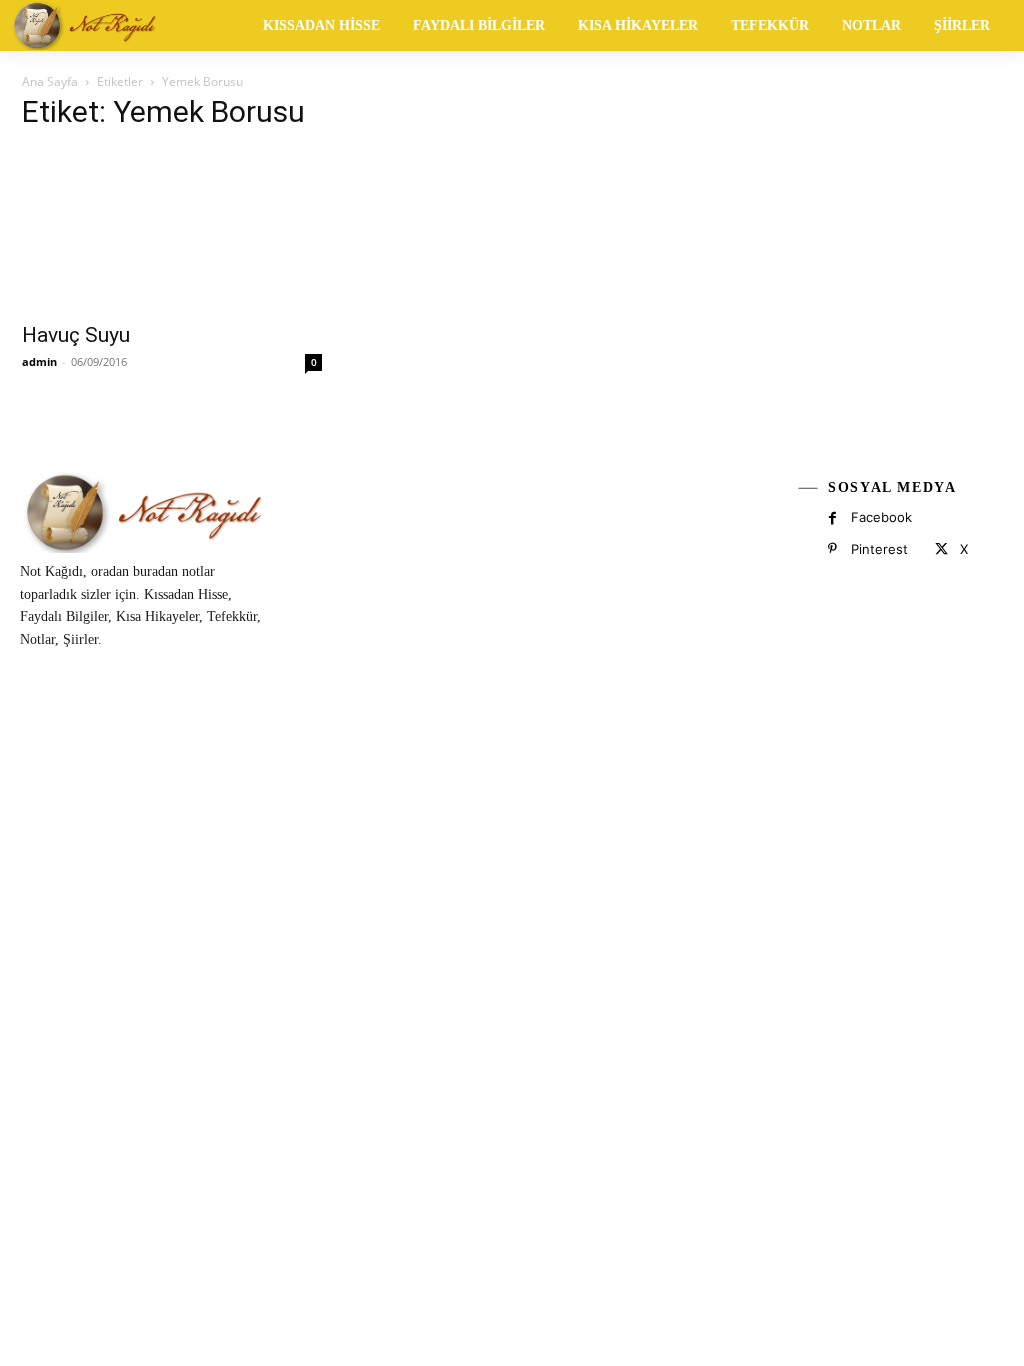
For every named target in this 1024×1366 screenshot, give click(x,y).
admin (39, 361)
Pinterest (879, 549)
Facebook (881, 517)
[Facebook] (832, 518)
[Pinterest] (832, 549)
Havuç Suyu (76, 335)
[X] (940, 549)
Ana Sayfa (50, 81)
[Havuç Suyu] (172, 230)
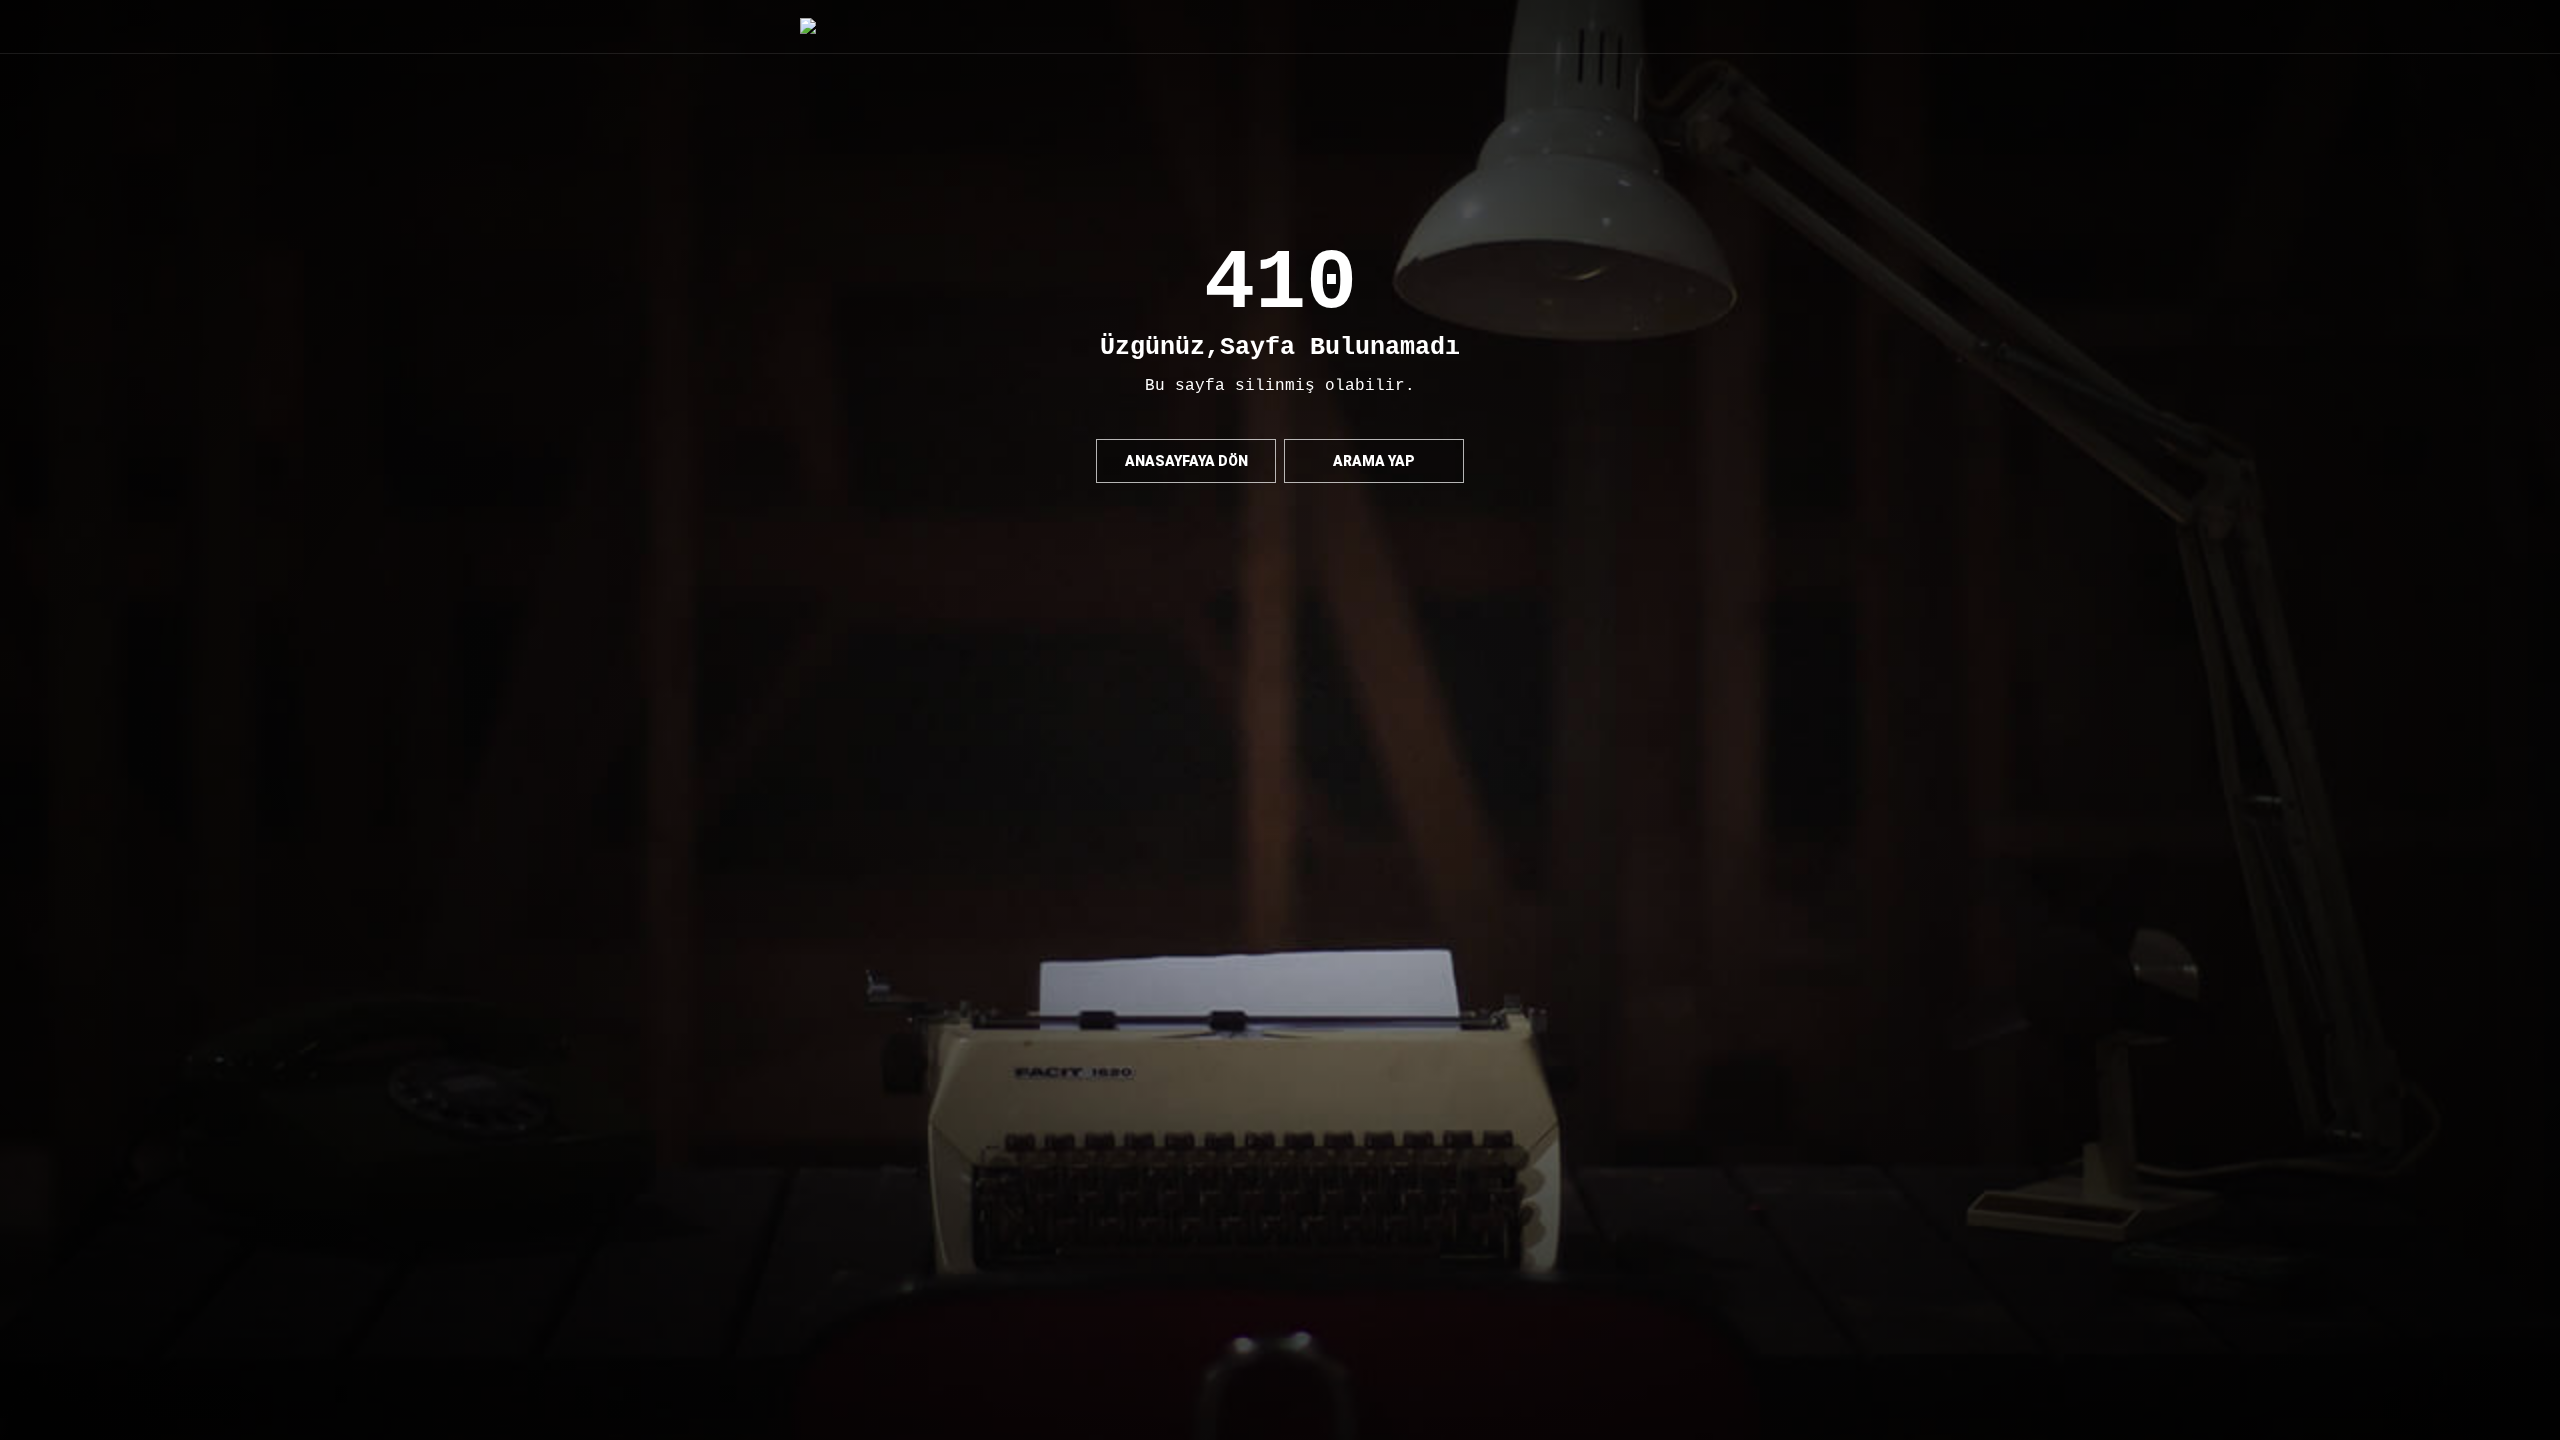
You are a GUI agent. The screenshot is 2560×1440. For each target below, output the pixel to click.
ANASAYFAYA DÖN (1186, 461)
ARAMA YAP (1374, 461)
==
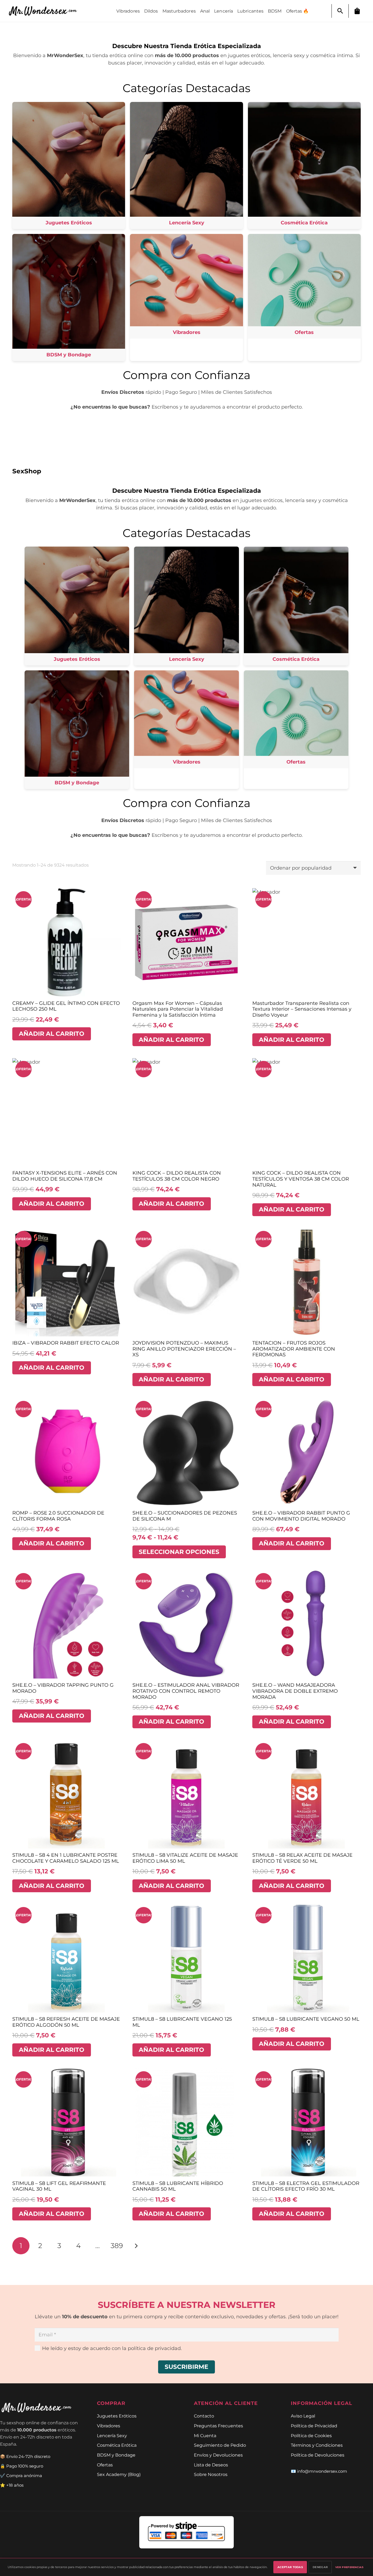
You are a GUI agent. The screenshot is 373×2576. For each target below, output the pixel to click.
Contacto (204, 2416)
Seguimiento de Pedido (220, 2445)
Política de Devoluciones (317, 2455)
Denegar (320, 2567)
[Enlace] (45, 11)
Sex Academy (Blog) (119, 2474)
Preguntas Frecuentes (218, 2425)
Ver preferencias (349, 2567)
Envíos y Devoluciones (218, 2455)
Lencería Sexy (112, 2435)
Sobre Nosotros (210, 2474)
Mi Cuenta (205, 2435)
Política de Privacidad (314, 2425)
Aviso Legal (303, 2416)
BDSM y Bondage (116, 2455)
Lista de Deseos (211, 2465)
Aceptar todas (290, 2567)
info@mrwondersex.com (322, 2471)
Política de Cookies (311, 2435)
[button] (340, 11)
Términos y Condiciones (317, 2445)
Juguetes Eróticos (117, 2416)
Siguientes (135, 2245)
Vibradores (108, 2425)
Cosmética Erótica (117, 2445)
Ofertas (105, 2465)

TASK TO COMPLETE |
Everything starting at the line containing "Preguntas Frecuentes (218, 2425)" and ending at the line containing "Ofertas (105, 2465)" in the records above should be repeated exactly, and only that.

PROBLEM SOLUTION |
Preguntas Frecuentes (218, 2425)
Ver preferencias (349, 2567)
Envíos y Devoluciones (218, 2455)
Lencería Sexy (112, 2435)
Sobre Nosotros (210, 2474)
Mi Cuenta (205, 2435)
Política de Privacidad (314, 2425)
Aviso Legal (303, 2416)
BDSM y Bondage (116, 2455)
Lista de Deseos (211, 2465)
Aceptar todas (290, 2567)
info@mrwondersex.com (322, 2471)
Política de Cookies (311, 2435)
[button] (340, 11)
Términos y Condiciones (317, 2445)
Juguetes Eróticos (117, 2416)
Siguientes (135, 2245)
Vibradores (108, 2425)
Cosmética Erótica (117, 2445)
Ofertas (105, 2465)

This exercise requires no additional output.